[Collected data]
-------------------------
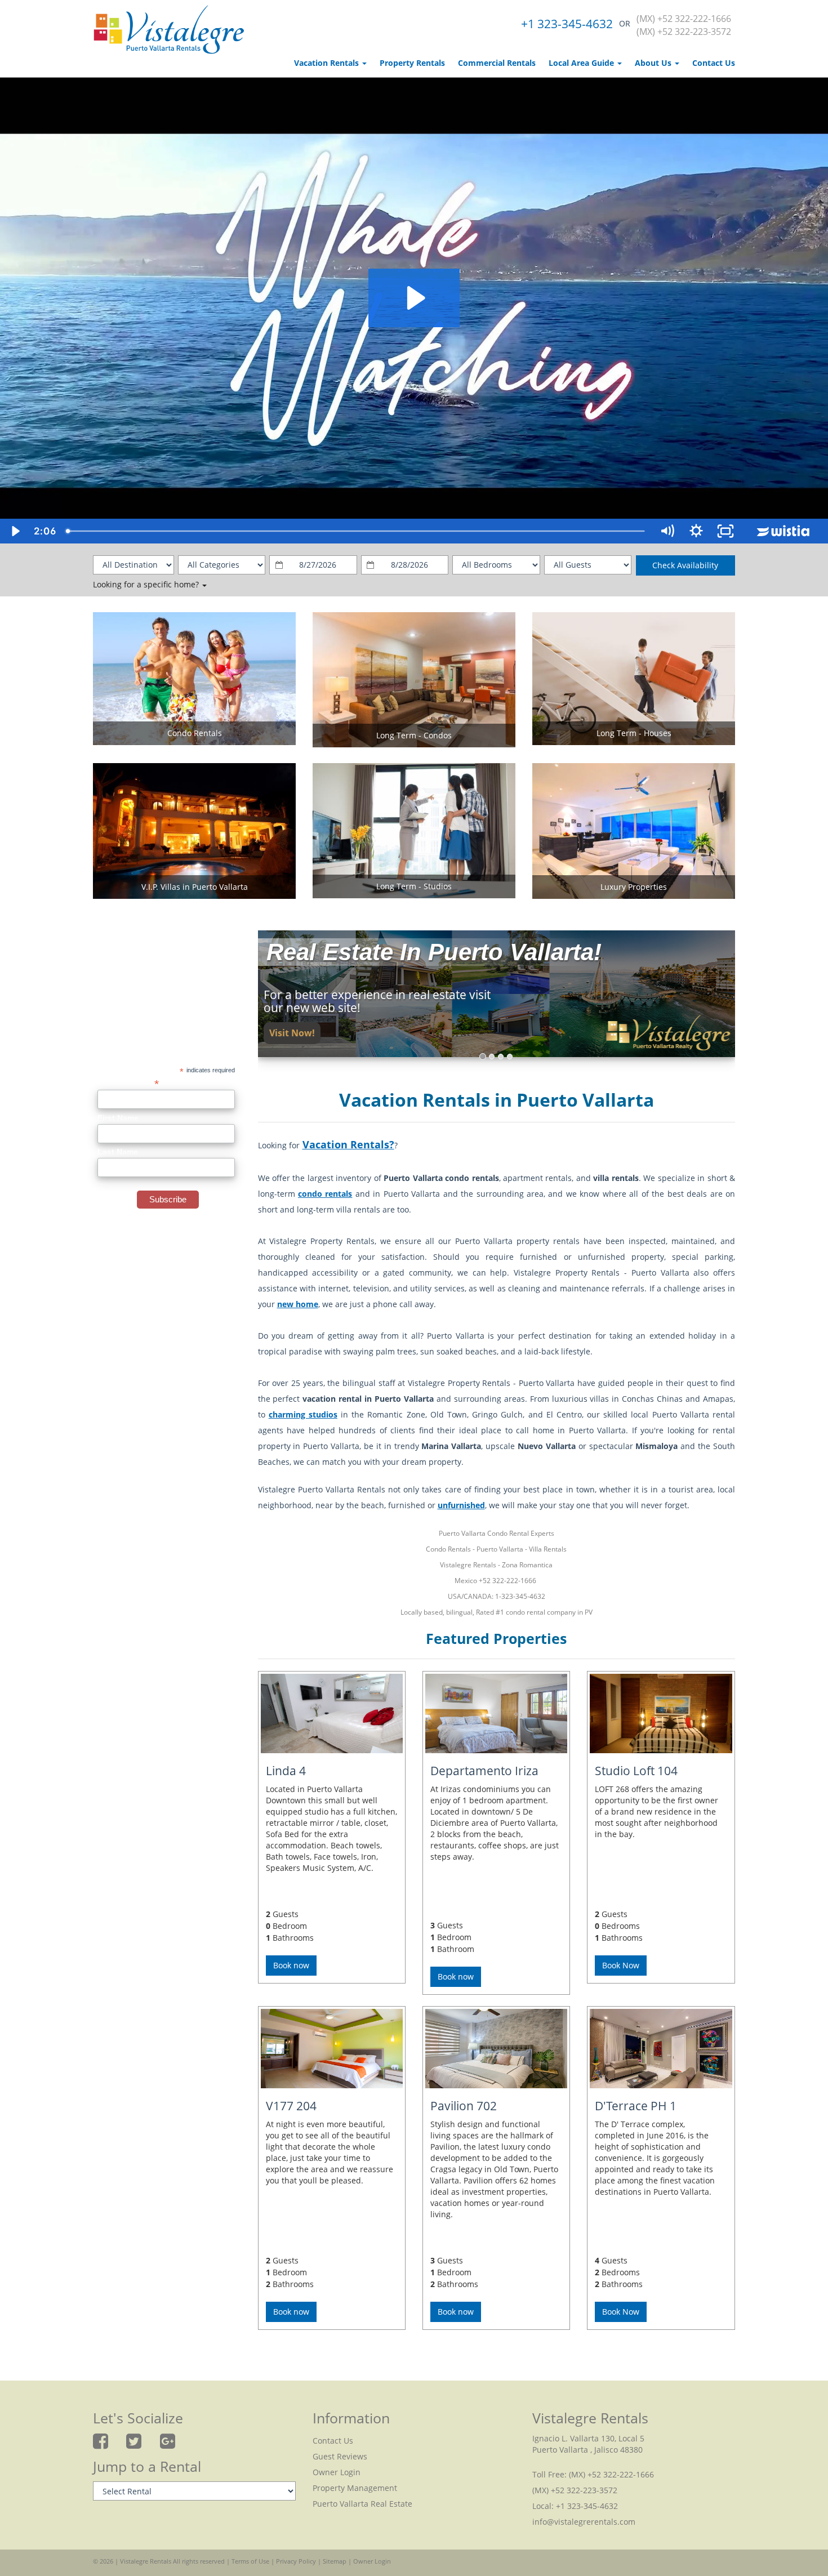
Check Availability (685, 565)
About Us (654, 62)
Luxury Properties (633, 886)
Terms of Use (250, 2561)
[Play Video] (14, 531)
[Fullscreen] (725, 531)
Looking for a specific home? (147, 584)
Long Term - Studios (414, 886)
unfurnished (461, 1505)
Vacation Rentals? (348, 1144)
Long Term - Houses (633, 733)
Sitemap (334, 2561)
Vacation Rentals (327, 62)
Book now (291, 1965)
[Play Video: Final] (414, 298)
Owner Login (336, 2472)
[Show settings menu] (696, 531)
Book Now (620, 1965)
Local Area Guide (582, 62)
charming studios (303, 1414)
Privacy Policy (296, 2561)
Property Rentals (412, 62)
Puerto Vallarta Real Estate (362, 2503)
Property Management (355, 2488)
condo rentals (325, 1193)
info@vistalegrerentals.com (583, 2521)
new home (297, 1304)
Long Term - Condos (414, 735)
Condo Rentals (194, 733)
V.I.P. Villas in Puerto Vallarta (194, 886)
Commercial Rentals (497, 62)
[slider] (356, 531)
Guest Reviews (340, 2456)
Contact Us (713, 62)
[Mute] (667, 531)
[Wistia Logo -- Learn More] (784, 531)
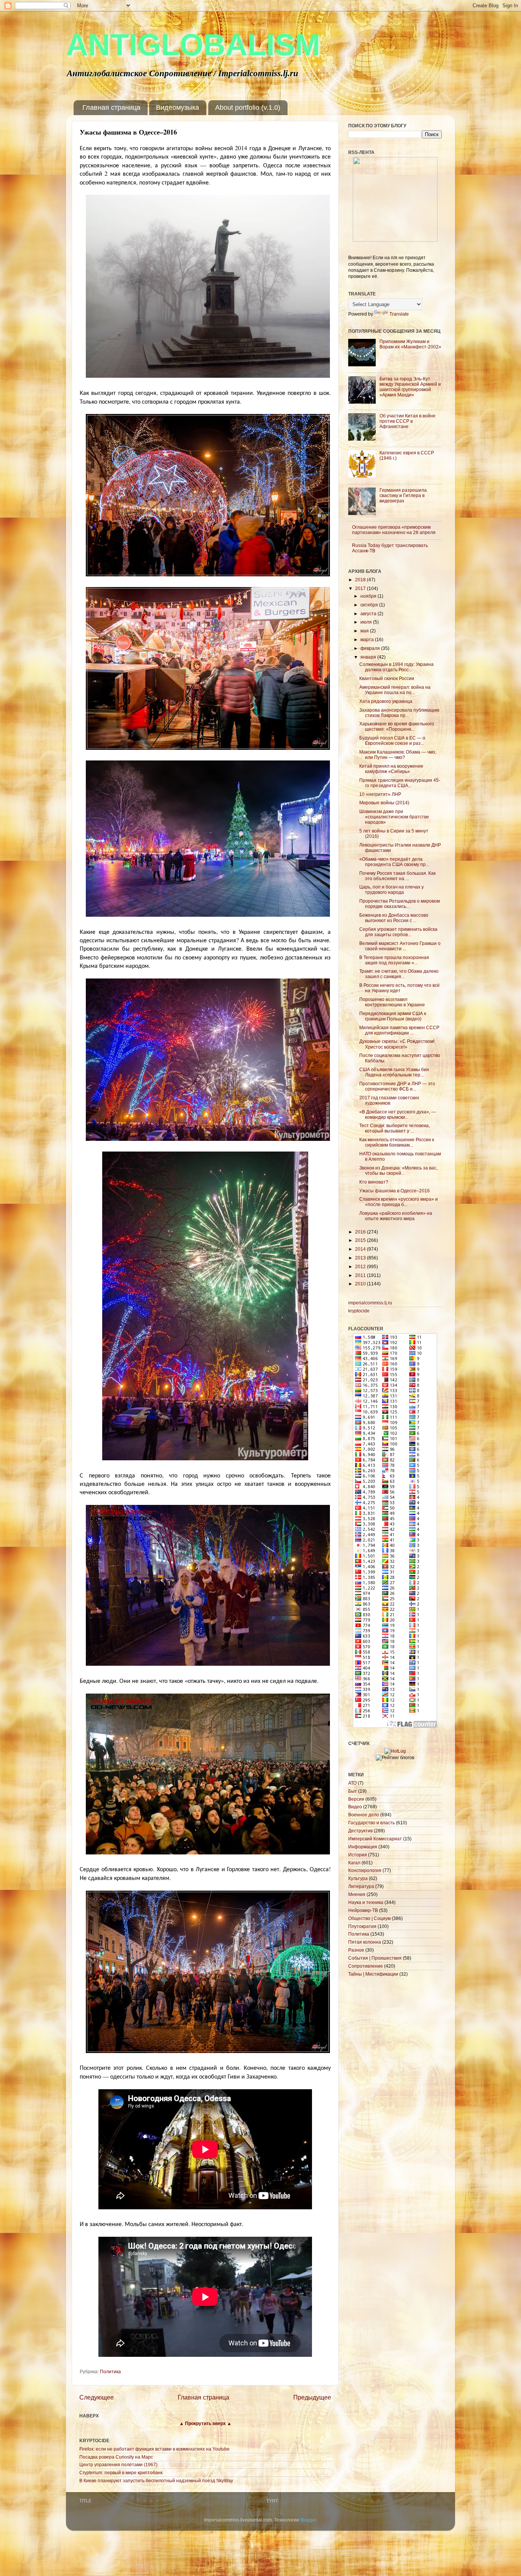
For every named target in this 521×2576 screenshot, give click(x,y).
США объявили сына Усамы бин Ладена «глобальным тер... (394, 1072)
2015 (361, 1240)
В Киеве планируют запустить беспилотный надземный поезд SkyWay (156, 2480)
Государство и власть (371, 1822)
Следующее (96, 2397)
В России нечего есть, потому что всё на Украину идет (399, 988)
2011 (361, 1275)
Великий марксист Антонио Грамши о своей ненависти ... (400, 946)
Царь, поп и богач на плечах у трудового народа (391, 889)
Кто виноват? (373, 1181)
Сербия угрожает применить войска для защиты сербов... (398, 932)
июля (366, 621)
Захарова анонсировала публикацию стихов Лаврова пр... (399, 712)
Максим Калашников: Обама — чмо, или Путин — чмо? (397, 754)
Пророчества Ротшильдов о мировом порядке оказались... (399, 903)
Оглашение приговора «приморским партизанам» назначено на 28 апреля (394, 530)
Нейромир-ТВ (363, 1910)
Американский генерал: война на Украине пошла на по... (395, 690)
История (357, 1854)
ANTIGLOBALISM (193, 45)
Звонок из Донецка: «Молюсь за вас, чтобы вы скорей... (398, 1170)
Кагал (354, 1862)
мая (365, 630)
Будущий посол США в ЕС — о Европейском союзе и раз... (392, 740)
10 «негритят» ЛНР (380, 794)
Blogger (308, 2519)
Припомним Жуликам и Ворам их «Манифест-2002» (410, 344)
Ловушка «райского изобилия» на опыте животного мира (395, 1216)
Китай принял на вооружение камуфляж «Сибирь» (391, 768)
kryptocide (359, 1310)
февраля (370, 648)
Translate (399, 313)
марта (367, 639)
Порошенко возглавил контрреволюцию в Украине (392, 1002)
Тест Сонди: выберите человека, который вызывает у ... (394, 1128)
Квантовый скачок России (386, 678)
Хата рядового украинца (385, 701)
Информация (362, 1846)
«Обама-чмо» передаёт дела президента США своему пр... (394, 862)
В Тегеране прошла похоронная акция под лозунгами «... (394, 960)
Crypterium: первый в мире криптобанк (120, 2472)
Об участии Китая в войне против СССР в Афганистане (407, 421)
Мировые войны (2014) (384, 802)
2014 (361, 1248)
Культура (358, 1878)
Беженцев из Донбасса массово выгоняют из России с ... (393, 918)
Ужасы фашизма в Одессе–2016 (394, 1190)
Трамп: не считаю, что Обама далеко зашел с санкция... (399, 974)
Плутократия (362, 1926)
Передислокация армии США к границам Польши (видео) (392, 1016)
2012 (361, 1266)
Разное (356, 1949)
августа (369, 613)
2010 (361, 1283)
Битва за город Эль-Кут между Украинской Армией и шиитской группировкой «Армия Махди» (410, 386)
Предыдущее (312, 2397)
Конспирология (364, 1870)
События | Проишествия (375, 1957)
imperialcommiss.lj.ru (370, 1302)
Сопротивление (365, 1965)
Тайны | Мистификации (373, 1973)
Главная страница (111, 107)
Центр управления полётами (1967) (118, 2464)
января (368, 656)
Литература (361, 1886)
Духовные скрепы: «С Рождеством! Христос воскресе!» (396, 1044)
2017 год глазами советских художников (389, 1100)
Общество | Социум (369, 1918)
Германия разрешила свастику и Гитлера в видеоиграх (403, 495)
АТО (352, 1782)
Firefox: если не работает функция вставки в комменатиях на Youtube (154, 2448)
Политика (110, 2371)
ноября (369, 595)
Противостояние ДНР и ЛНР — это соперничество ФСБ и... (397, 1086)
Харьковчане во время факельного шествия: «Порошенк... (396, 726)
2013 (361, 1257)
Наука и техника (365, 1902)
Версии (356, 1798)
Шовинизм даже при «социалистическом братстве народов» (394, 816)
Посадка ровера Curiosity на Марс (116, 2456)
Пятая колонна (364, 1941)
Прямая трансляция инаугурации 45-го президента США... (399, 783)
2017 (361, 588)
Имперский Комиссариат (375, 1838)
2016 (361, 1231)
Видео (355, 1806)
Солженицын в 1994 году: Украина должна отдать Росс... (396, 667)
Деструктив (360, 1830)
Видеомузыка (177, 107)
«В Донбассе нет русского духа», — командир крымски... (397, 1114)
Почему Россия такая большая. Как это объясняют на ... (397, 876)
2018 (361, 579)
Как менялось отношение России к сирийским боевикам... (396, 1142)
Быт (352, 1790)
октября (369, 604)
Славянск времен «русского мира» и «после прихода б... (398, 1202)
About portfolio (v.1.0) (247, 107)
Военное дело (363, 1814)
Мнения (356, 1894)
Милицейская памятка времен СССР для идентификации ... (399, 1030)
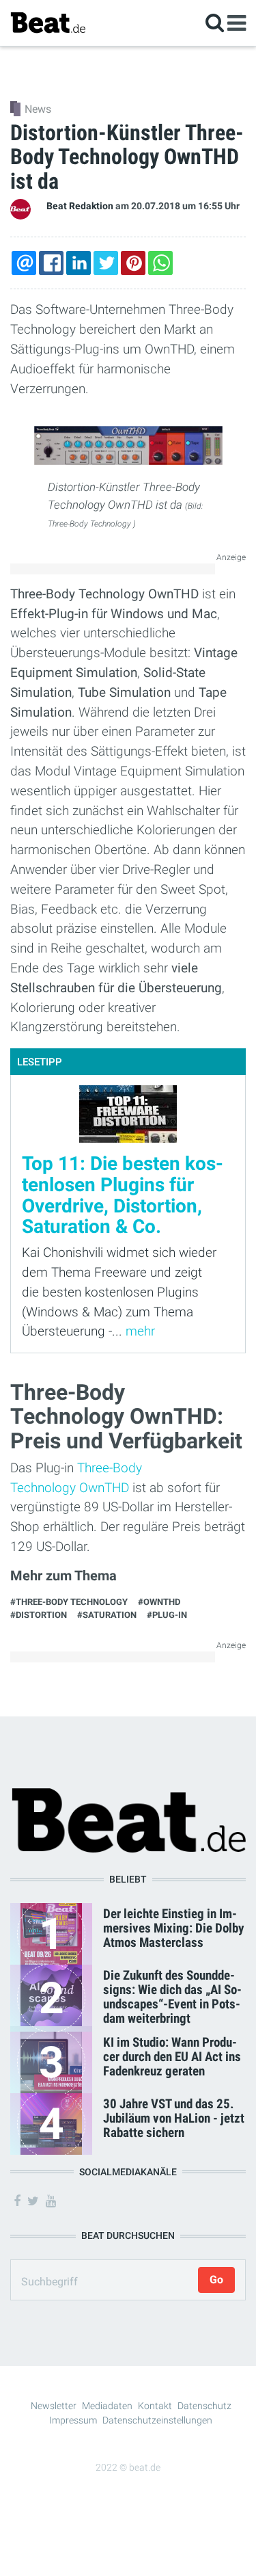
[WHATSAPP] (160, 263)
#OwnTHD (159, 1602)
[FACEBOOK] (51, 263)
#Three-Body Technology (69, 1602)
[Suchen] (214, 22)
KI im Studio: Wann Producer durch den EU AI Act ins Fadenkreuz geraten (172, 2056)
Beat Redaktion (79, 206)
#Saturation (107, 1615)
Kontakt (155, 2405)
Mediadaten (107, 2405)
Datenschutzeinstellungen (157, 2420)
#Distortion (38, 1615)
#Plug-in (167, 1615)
-------------------------
#### Work order
Exactly how many lines in the records above hold the string "времен"? Reply with that number only.

#### Problem solution
2